I decided after highschool to attend Bible college. This was a time of tremendous spiritual growth for me. I learned much about the Bible, ministering to others and Godly character. This is also where I met my incredible wife Julia. A few years after Bible college Julia and I got married in 2013. We now have three wonderful children: Zara, Scarlett, and Hagin.
I love being in ministry. Helping other people connect with and grow in their relationship with God is one of the most fulfilling things that anybody can do and I get to do it for a living. I love my job, it seems like no two days are the same, there's always a new project to work on or somebody to help. We’re always dreaming of how we can do what we do in better ways, and how we can reach more people for God’s kingdom.
In my personal life I love spending time with my family. I also enjoy being outdoors - hunting, gardening, landscaping, biking, and going to the beach. Cooking, baking, and reading are all things I like to do when I can’t be outside in a treestand shooting deer.
As a child I didn’t know what I wanted to be when I grew up, but I knew I wanted to help people. However I found myself running from God in my teenage years. I gave in to a worldly lifestyle and had no plans of changing that. I ended up in an abusive relationship which almost sent me to my grave. When I finally escaped that relationship I was bitter and angry, I was out to hurt men and I was good at it.
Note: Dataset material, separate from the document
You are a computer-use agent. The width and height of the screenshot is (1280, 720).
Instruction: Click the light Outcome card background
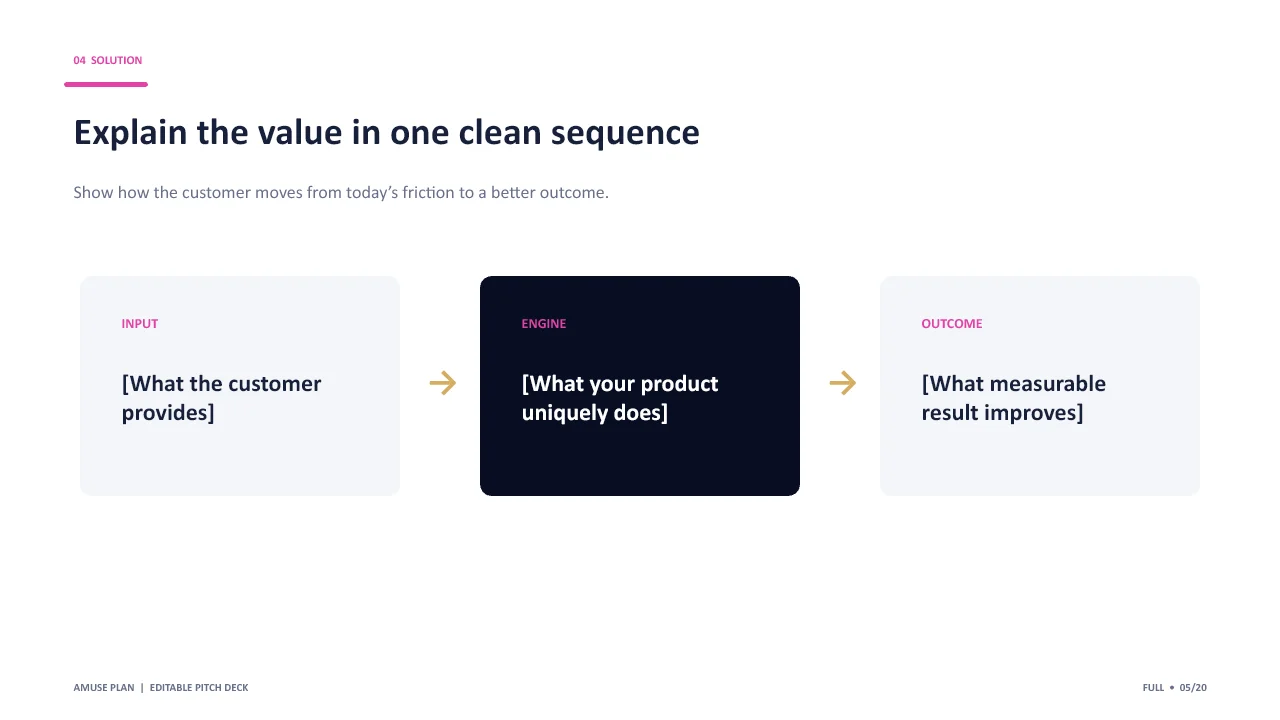point(1040,460)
In 2010 I hesitantly agreed to go to a christian conference having no idea what I was getting myself into, I thought it was going to be a concert like event. It turned out to be the greatest event of my life, during the message I was overwhelmed by God’s presence and began to weep. At the end of the message I prayed to accept Jesus into my heart without even understanding what it meant. I instantly did a miraculous 180 degree turn around in my life after I confessed out loud Jesus to be Lord of my life. I was radically saved from a life of sin and sickness.
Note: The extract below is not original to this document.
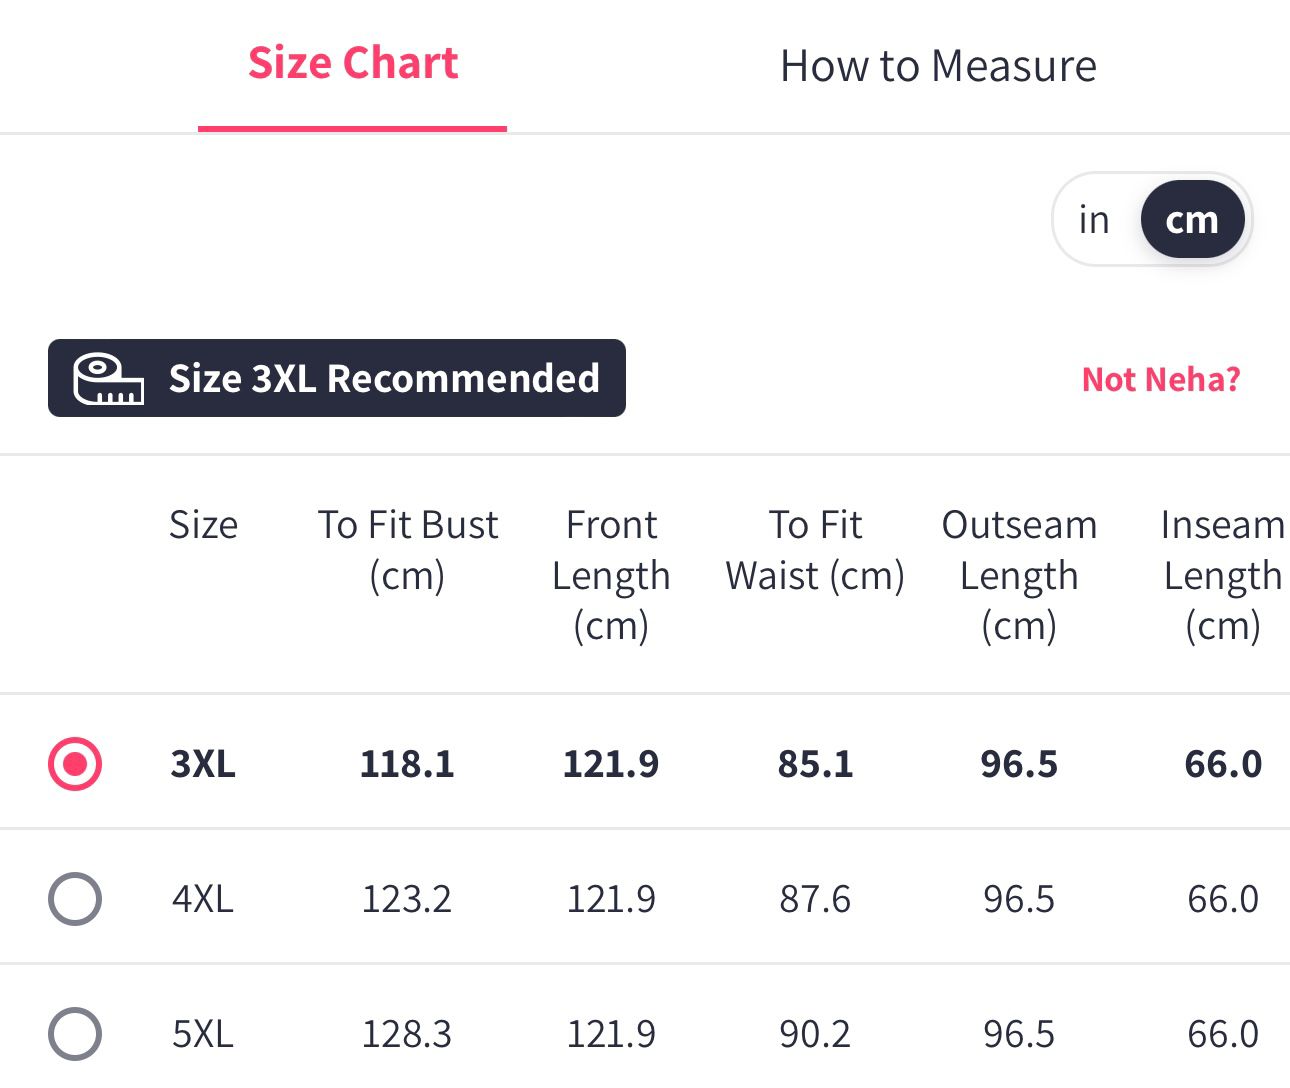Click the Not Neha? link
The height and width of the screenshot is (1088, 1290).
tap(1161, 380)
I no longer had a desire for the sin that I was in bondage to. No more drugs and no more alcohol has ever touched my body since. No more relationships until I met my husband and we were married. I instantly stopped swearing. I felt as if 500 lbs was lifted off my chest. I forgave my abuser who had put me in the hospital. I forgave myself for all the horrible and awful things I had done. It was as if cataracts fell off my eyes and I saw color for the first time. I was truly born again. All things became new, I was made into a new creation in Christ. My past is gone and forgiven. I got a second chance at life, a do-over. I was on my way to hell and in one moment I was snatched from the plan of the devil and translated into the kingdom of God’s own dear son. This will always remain the greatest miracle I’ll ever experience.
Today I’m more in love with Jesus and Father God than ever before. I can confidently say that I’ve learned through these years as a Christian that His faithfulness is true and He keeps every promise that He has given us.
In 2011 I was filled with the Holy Spirit and felt called to ministry. I immediately joined a Bible college and began my training. After graduating Bible college in 2013 I married Jeremiah and in 2014 we started this church. Years have passed and I’m more passionate today about serving God and building His kingdom than I ever have been.
I love to preach, help lead the church and co-op, do design and marketing, and encourage people to find their place in God’s kingdom. In my personal life I love riding my e-bike pulling my 3 kids along with me. I have an uncanny ability to find good deals when shopping (my husband’s words). Most importantly, I enjoy relaxing and spending time with my family.